Blogger G. W. Ferguson said...

Awwwwww...

That was wonderful and funny and sad and...

*sniff*

9:10 PM  
Blogger Cathy VanPatten said...

Awww. Thanks!

I keep thinking of other things I could have included, such as how she thought my hand was a plaything she could attack at will (and that's mainly my fault, for thinking it was so cute when she was still kittenish and not stopping her before the idea was imprinted on her teeny brain), and how she would only allow me to brush her when she was eating. The noises she would make as I brushed--purring, chewing, swallowing. And, of course, how much she hated going to the vet, and what a pistol she was. Until, of course, that last visit.

Yep. Our place is not the same without her, although we're still wrangling the clouds of shed fur. That will take a while, I think.

9:38 AM  
Blogger Anne Marie@Married to the Empire said...

That was wonderful to read. Her pictures are just too precious.

Oh, and that sensing your moods thing? You were blessed. I don't know if that's a girl thing or just unique to Shelly, but my boys are just the opposite.
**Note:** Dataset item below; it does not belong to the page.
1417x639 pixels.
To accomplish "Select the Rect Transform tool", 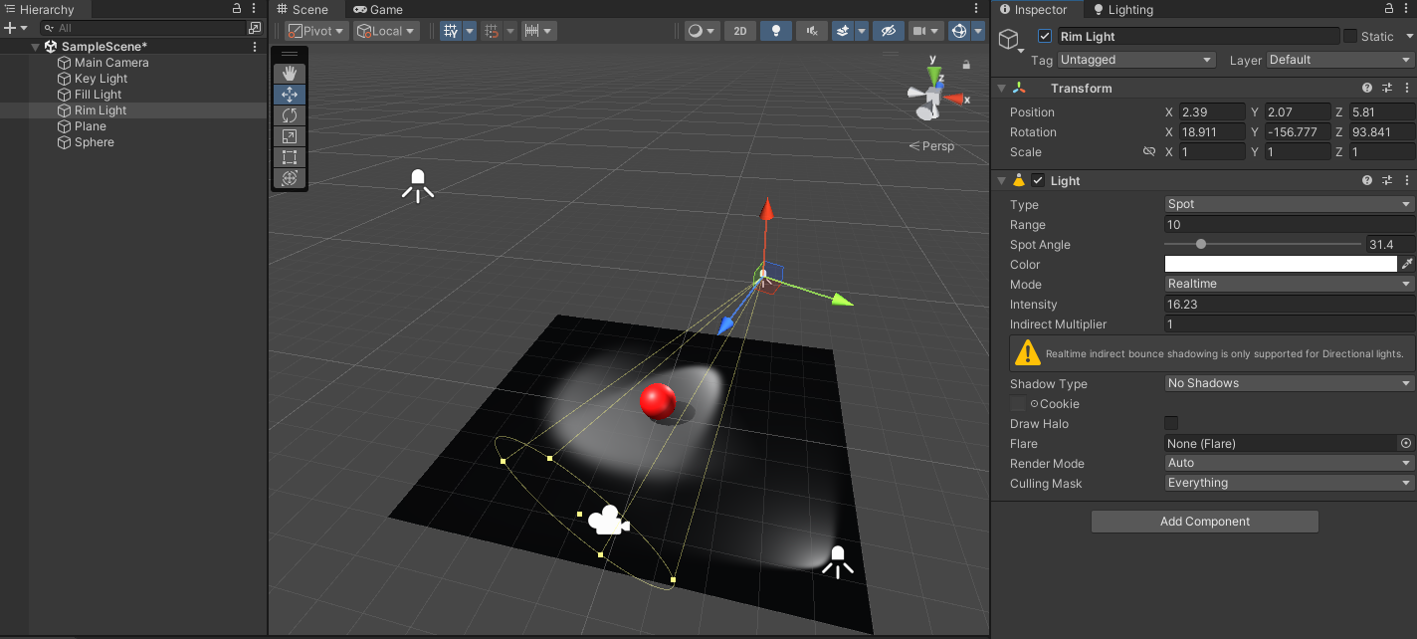I will 289,156.
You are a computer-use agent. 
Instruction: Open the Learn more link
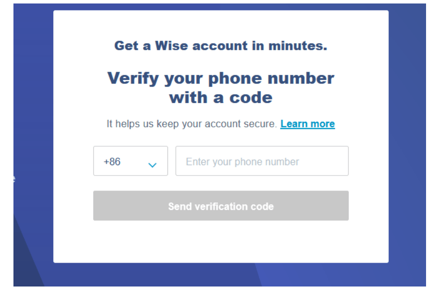pyautogui.click(x=307, y=124)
To have a cat want to cuddle with you in the very moments you most need it... amazing.

It sounds like she was truly an extraordinary cat. Again, I'm so sorry for your loss.

11:11 PM  
Anonymous Anonymous said...

It's so hard to let go of a pet -- especially one who has been a part of your life for so long.

She's gone back to her home planet to "report in" on her anthropological observations, I'm certain. But they'll send another soon -- they always do!

Gael

10:34 PM  
Blogger Cathy VanPatten said...

Thanks, guys!

And yeah, I know there are more feline investigators lining up to eat our kibble and ponder our Irish repertoire (which just this week has started creeping a bit toward bluegrass...).

Her ashes are back, so I'm going to go to the vet's to pick them up tomorrow. I'm also dropping off her pill meds (not the compounded stuff, which doesn't have a long shelf life) so that they can use them to offset the bills of patients whose owners are not as able to pay as we are. "Emerging" as Rogers Park is, it still has its share of poverty and need. At least we are able to give this small thing back in memory of the fluffy white divacat.